Google has won perhaps the most important court case it has ever fought – one that could have cost £6 billion and challenged the most central principles of software development.

If Google had lost the case it could have caused huge problems for the world’s most popular mobile operating system – as well as the rest of the technology industry.

A jury has found that Google didn’t need permission to use tools that were central to the development of Android. That means it avoids a potential £6 billion fine but perhaps more importantly lets it win a case that many had worried could threaten some of the core principles of software development.

The fallout revolved around the use of Java, a programming language. Oracle, which owns Java, argued that Google had stolen its intellectual property to build Android, now the world’s most popular mobile operating system.

But the US District Court jury found that Google had made “fair use”, under copyright law, of the Java elements that allow different pieces of the software to talk together.

Oracle, which had sought 9 billion dollars (£6.1 billion) in damages, immediately said it would appeal.

The verdict was closely watched in Silicon Valley, in part because many popular features of today's smartphones only work because apps can "talk" to one another or the phone's underlying software.

Google's supporters - a group that included other tech firms, trade associations and the Electronic Frontier Foundation, an Internet rights group - warned that an Oracle victory would hamper future innovation by making software co-operation more difficult and expensive.

The high-profile dispute was a clash of Silicon Valley titans. While much of the trial focused on arcane aspects of computer programming, jurors heard testimony from prominent tech executives and two multi-billionaire moguls.

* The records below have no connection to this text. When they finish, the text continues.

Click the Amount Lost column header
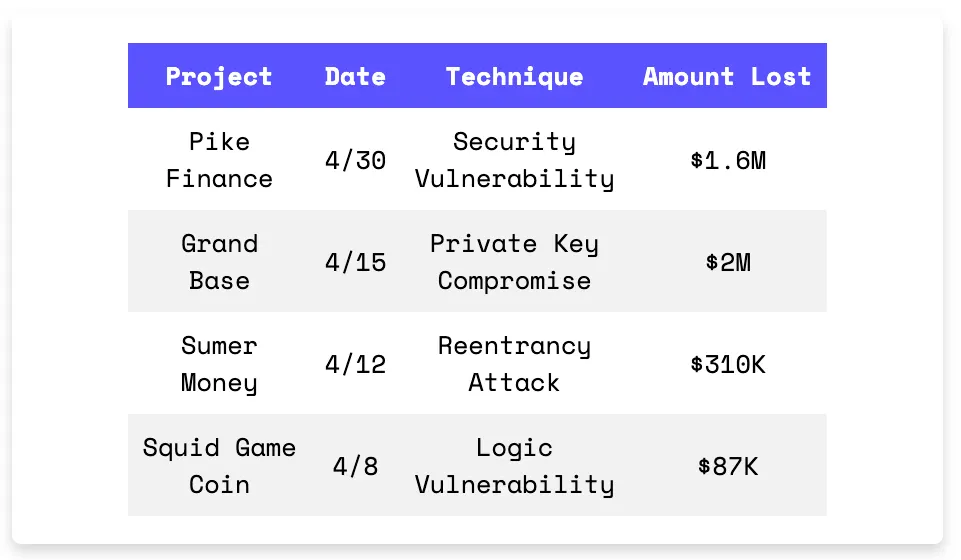 727,77
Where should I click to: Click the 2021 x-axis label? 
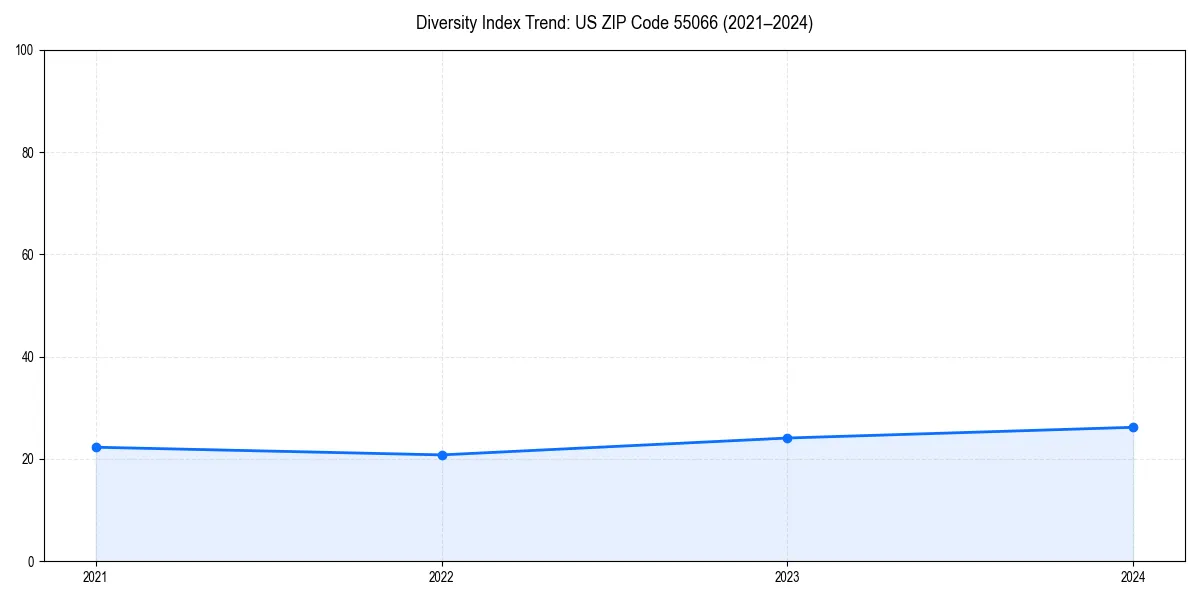[96, 577]
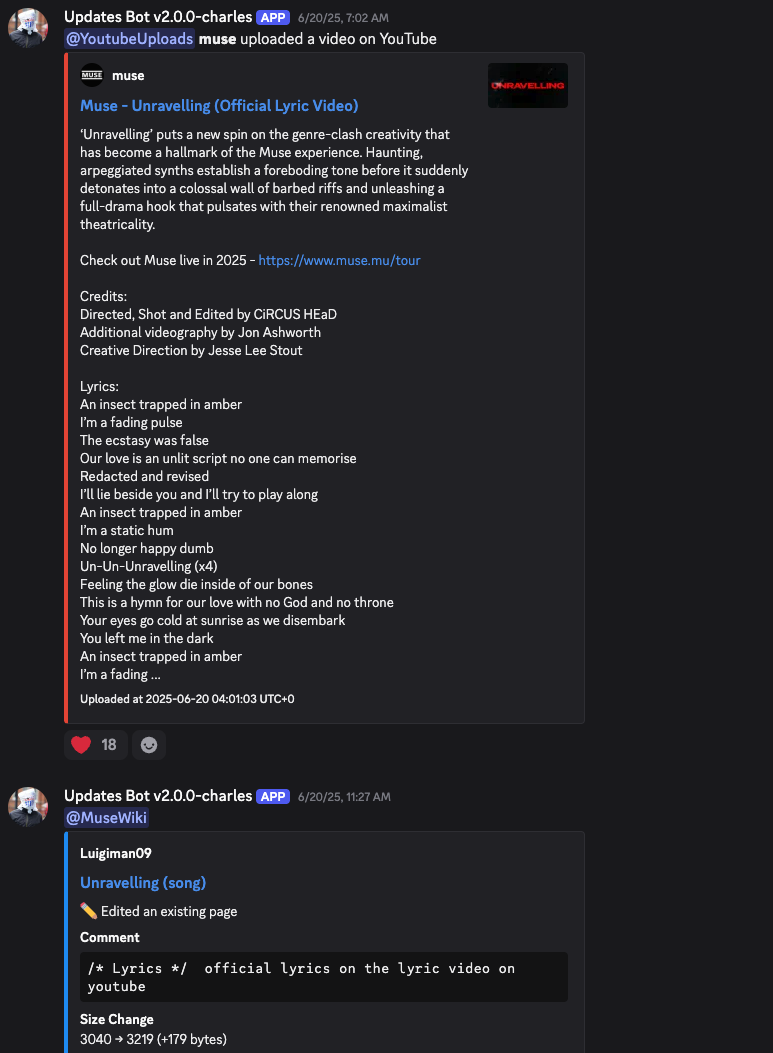Click the Luigiman09 author name

point(115,853)
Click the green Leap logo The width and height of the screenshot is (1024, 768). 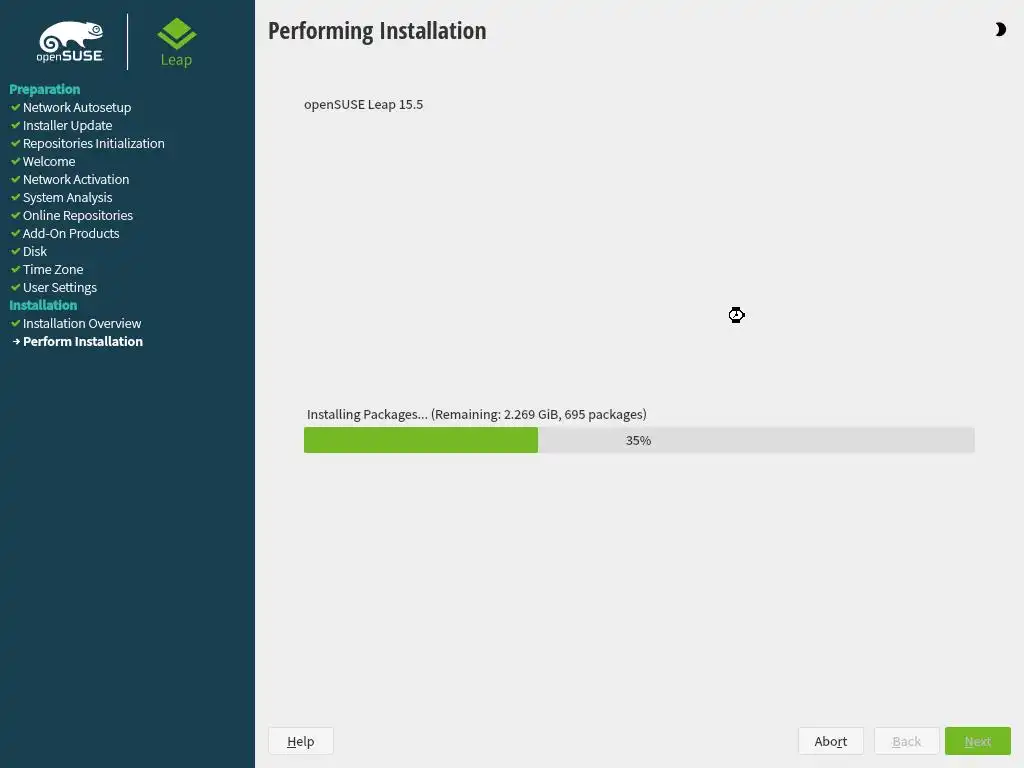click(x=176, y=42)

Google co-founder Larry Page testified in person, while Oracle co-founder Larry Ellison appeared on video.

The jury's verdict marks Google's second victory in the case. US Judge William Alsup sided with Google in 2012, ruling that the APIs were not protected by copyright. An appellate court overturned the ruling and sent the case back for a second trial.

Oracle said it will appeal against the latest verdict on "numerous grounds".

Oracle general counsel Dorian Daley said: "We strongly believe that Google developed Android by illegally copying core Java technology to rush into the mobile device market."

Google welcomed the jury's finding.

"Today's verdict that Android makes fair use of Java APIs represents a win for the Android ecosystem, for the Java programming community, and for software developers who rely on open and free programming languages to build innovative consumer products," the company said.